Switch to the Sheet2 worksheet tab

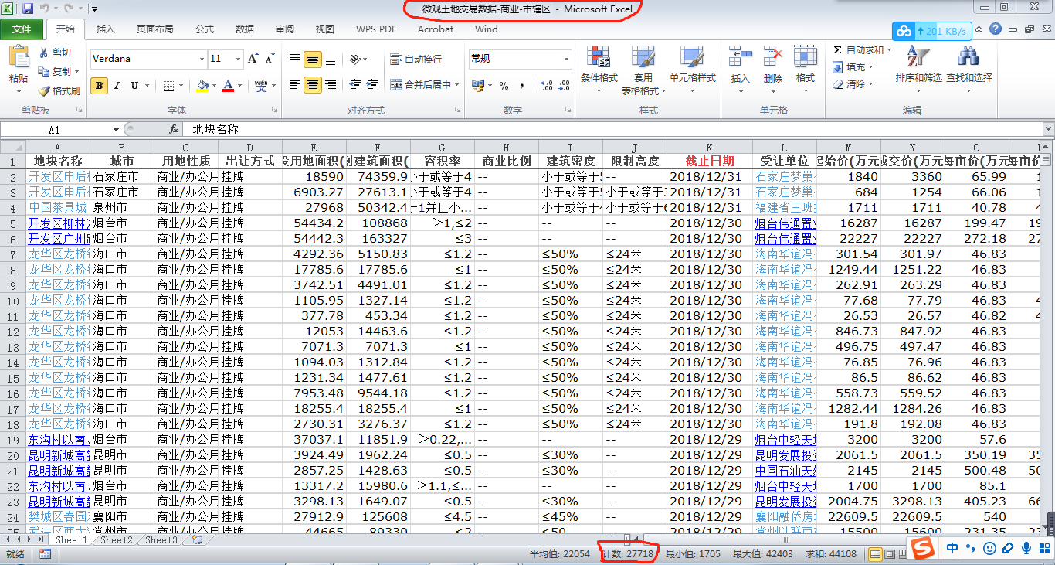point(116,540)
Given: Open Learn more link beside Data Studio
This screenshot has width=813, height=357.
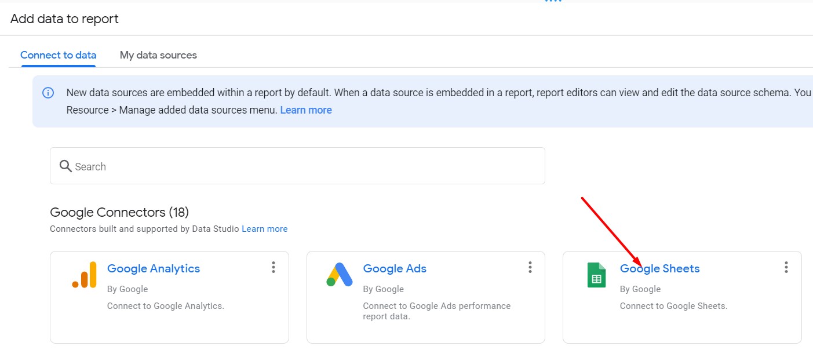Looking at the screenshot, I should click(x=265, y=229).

**The task:** In your copy of the records above, include no pictures and match every line exactly.

**Solution below:**
Switch to the Sheet2 worksheet tab

point(116,540)
Given: Open Learn more link beside Data Studio
This screenshot has width=813, height=357.
Looking at the screenshot, I should click(x=265, y=229).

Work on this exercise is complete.